* 理解度チェック
a: 肝臓脂肪に関する本文のうち、「一口に脂肪と呼ばれますが、蓄」から「増えるのが「肝臓脂肪」です。」までを一字一句そのまま書き写せ。
b: 肝臓脂肪に関する本文によると、肝臓脂肪が過剰に蓄積された状態は何と呼ばれるか。

***** 本文抜粋

※本稿は、尾形哲『専門医が教える 1分で肝臓から脂肪が落ちる食べ方決定版』(KADOKAWA)の一部を再編集したものです。
内臓脂肪や皮下脂肪よりも先に落とせる“肝臓の脂肪”
40歳をすぎると、食べる量は変わっていないのに太る、食事制限をしてもなかなか痩せないと悩む方が増えてきます。二の腕やぽっこりしたお腹を見ては、蓄えられていく脂肪を疎ましく思う人もいるでしょう。
一口に脂肪と呼ばれますが、蓄えられる部位によって名称や特徴が異なります。二の腕のように皮膚の下にたまる脂肪が「皮下脂肪」、ぽっこりお腹は内臓の間や内臓そのものに付着する「内臓脂肪」です。本来は皮下脂肪と内臓脂肪に優先的に脂肪が蓄えられますが、ここだけで対処しきれなくなると増えるのが「肝臓脂肪」です。
肝臓脂肪は肝細胞の1つひとつにためられていきます。背脂入りのラーメンスープのような白い粒が細胞の中にあるようなものです。
過剰に蓄積されると「脂肪肝」になり、肝臓の炎症や肝硬変、肝臓がんに進行するリスクが高まります。だから、“肝臓に脂肪をためすぎてはいけない”のです。

**********
***** データ抜粋

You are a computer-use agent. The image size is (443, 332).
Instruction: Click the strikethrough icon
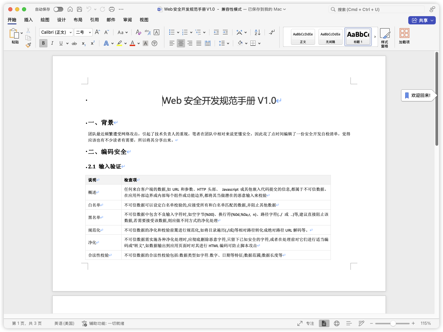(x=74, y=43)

**********
***** データ抜粋

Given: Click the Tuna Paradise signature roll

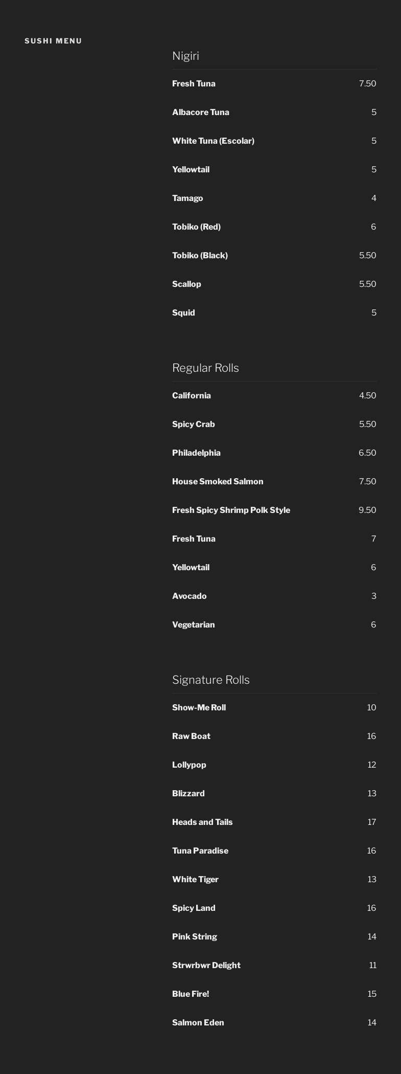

**********

* 解答
a:
一口に脂肪と呼ばれますが、蓄えられる部位によって名称や特徴が異なります。二の腕のように皮膚の下にたまる脂肪が「皮下脂肪」、ぽっこりお腹は内臓の間や内臓そのものに付着する「内臓脂肪」です。本来は皮下脂肪と内臓脂肪に優先的に脂肪が蓄えられますが、ここだけで対処しきれなくなると増えるのが「肝臓脂肪」です。

b: 脂肪肝